§ Problems:
1. Answer these questions using the passage on Stuart's expedition:
(a) Through which gap did Stuart pass before daybreak on the morning of the twenty-fifth?
(b) Where and on what date were Hooker's corps ordered to cross?
(c) Where did Hancock spend the night after Stuart opened fire on him?
2. Rewrite part of the passage on Stuart's expedition, replacing "Williamsport" with "Falling Waters". Begin at the words "Now it so happened" and stop after "and moved northward.".
3. Pick up the passage on Stuart's expedition after its last sentence and carry it forward.

§ Source text:

####

With his transportation destroyed and communications broken, Hooker would be seriously embarrassed in his pursuit of General Lee, or probably forced to fall back to defend the capital against this threatening demonstration, while the Confederate army was foraging in Pennsylvania. The original plan to Stuart was thwarted by an event which he could not control and which no sagacity could foresee. It was obvious that Hooker did not intend to initiate any movement, but would confine himself to covering the capital and observing his adversary. It was all important for the success of Stuart’s plan that the status quo should be preserved until at least he could get partly through Hooker’s army, when it would be too late for Hooker to do anything to defeat it. As I have said, when this expedition was resolved upon General Lee, with two army corps, [Lieutenant General James] Longstreet’s and [Lieutenant General A. P.] Hill’s, was near Berryville, in the Shenandoah Valley. Before daybreak on the morning of the twenty-fifth, Stuart debouched through Glancock’s Gap in the Bull Run Mountains and moved on the route before indicated toward Haymarket.

Now it so happened that on the very afternoon when Stuart withdrew his three brigades from Pleasanton’s front to start on his expedition to his rear, General Lee moved his two corps to the Potomac, Longstreet crossing at Williamsport and Hill below Shepherdstown. The route of march of Hill’s Corps was in plain view of the signal station on Maryland Heights, and [Brigadier General Robert O.] Tyler, the commanding officer, immediately telegraphed Hooker what was going on. It now became necessary for Hooker to move, and he issued an order for the crossing of his various corps at Edwards’s Ferry, near Leesburg, on June 26, the cavalry being ordered to cover the crossing. About the time, therefore, that the head of Stuart’s column debouched through the Bull Run Mountains on the morning of the twenty-fifth, Hancock broke up camp and moved northward.

When Stuart reached Haymarket he found the roads all occupied by Hancock’s troops, and as Hancock was not so polite as to give him the road, Stuart opened fire on him with artillery. Hancock kept the right of way and spent that night at Gum Springs, near where I had expected to join Stuart. As soon as Stuart discovered Hancock’s movement he sent a courier to inform General Lee of it.

####

§ Record extracts:
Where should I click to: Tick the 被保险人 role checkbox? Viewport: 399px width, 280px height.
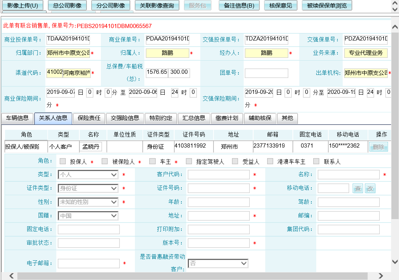point(105,161)
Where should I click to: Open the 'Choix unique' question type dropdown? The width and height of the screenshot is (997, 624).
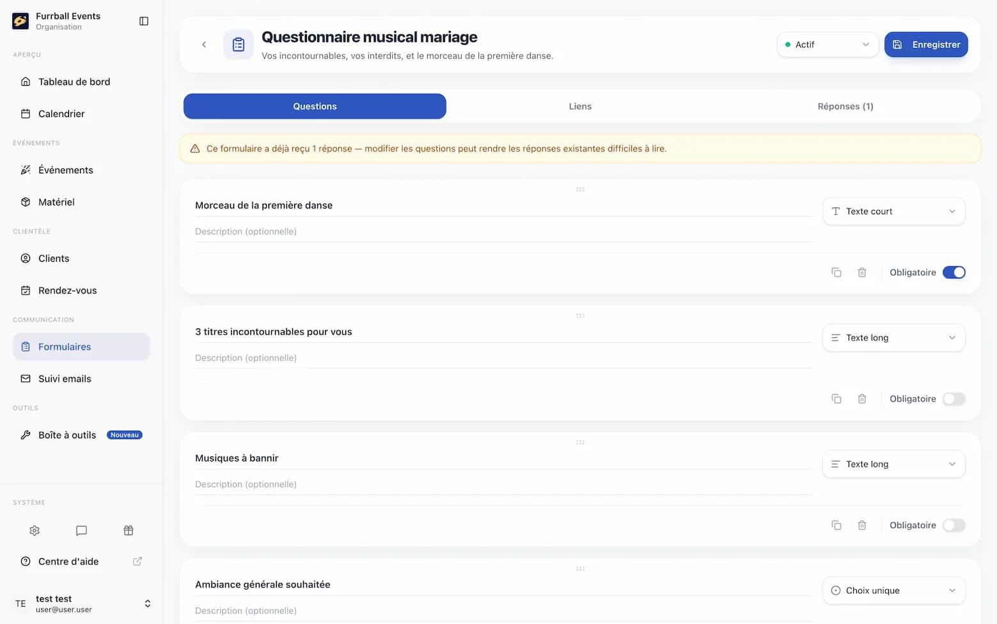pos(893,591)
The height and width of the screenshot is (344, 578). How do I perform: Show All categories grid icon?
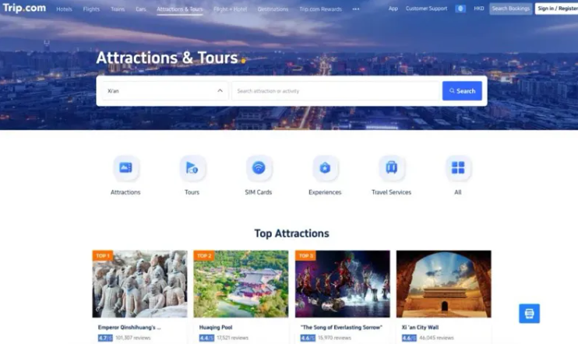point(458,168)
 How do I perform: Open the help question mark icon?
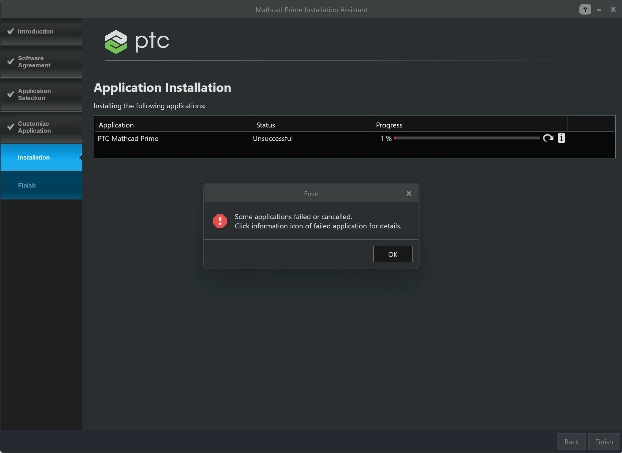point(585,10)
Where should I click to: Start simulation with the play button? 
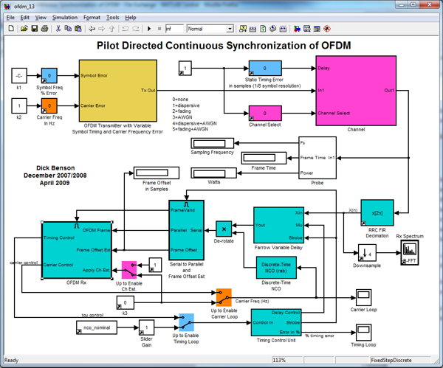tap(149, 29)
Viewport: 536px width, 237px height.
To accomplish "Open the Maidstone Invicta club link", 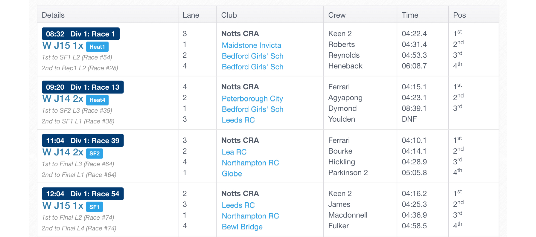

####

§ Outputs by task:
1.
(a) Glancock's Gap, in the Bull Run Mountains.
(b) At Edwards's Ferry, near Leesburg, on June 26.
(c) At Gum Springs.

2.
Now it so happened that on the very afternoon when Stuart withdrew his three brigades from Pleasanton’s front to start on his expedition to his rear, General Lee moved his two corps to the Potomac, Longstreet crossing at Falling Waters and Hill below Shepherdstown. The route of march of Hill’s Corps was in plain view of the signal station on Maryland Heights, and [Brigadier General Robert O.] Tyler, the commanding officer, immediately telegraphed Hooker what was going on. It now became necessary for Hooker to move, and he issued an order for the crossing of his various corps at Edwards’s Ferry, near Leesburg, on June 26, the cavalry being ordered to cover the crossing. About the time, therefore, that the head of Stuart’s column debouched through the Bull Run Mountains on the morning of the twenty-fifth, Hancock broke up camp and moved northward.

3.
With my own detachment, on the same morning I crossed the Bull Run near Aldie, having narrowly escaped capture by a regiment of infantry which [Major General George G.] Meade, whose corps was lying nearby, had placed in ambush right in my path; fortunately they fired upon and captured two men I had sent out a few hundred yards in advance, and thus giving us the alarm, I flanked them and went on. I heard the cannonading about Haymarket and hurried to meet Stuart. When I got to the Little River Turnpike about eight miles below Aldie, which was to be my point of junction with Stuart, I struck the head of Hancock’s column. His divisions were marching on every road. I spent the day and night riding about among Hancock’s troops, and with great difficulty extricated myself from the dilemma in which I was placed. I could not find out where Stuart was nor he where I was, so the next day I returned to Fauquier and went on to Pennsylvania, passing through Snicker’s Gap in the Blue Ridge, where I stopped to get ammunition for my command from [Brigadier General William E.] Jones’s cavalry brigade, which had fallen back to that place after Hooker had moved to the Potomac. Stuart had been compelled to make a wider circuit than he had originally intended and passed down through Brentsville and Fairfax Court House, crossing the Potomac at Seneca on the night of the twenty-seventh. But for the unexpected movement of Hancock’s corps, Stuart would have crossed the Potomac the night of the twenty-fifth in advance of Hooker. Thence he moved north, toward the Susquehanna (where he expected to meet Lee), through Westminster and Hanover.

It is charged that this expedition of Stuart’s, by which for several days the Union army became interposed between him and the Confederate army, deprived General Lee of all information concerning the movements of the Union army, which, it was the duty of his chief of cavalry to supply. On account of this ignorance of the Confederate general of the movements of his adversary, General Heth states that General Lee “stumbled” into the fight at Gettysburg. Now if General Stuart, before starting, submitted his plan of operations to General Lee, and he approved it, then Stuart is exonerated from all responsibility for its influence on General Lee’s plans, unless it can be shown that Stuart somewhere failed in properly executing it.

I have read General Stuart’s report to General Lee of the operations of his cavalry during this campaign, now on file among the captured Confederated archives at Washington, and this is his language:

 

I submitted to the commanding general the plan of leaving a brigade or so in my front and passing through Hopewell, or some other gap in the Bull Run Mountains, attain the enemy’s rear, passing between his main body and Washington, [and] cross into Maryland, joining our army north of the Potomac. The commanding general wrote me authorizing this move if I deemed it practicable, and also what instructions should be given the officer left in command of the two brigades left in front of the enemy. He also notified me that one column would move via Gettysburg and the other via Carlisle toward the Susquehanna, and directed me after crossing to proceed north with all dispatch to join the right of the army in Pennsylvania. Robertson’s and Jones’s brigades, under command of the former, were left in observation of the enemy on the usual front (about Middleburg), with full instructions as to following up the enemy in case of withdrawal and joining our main army.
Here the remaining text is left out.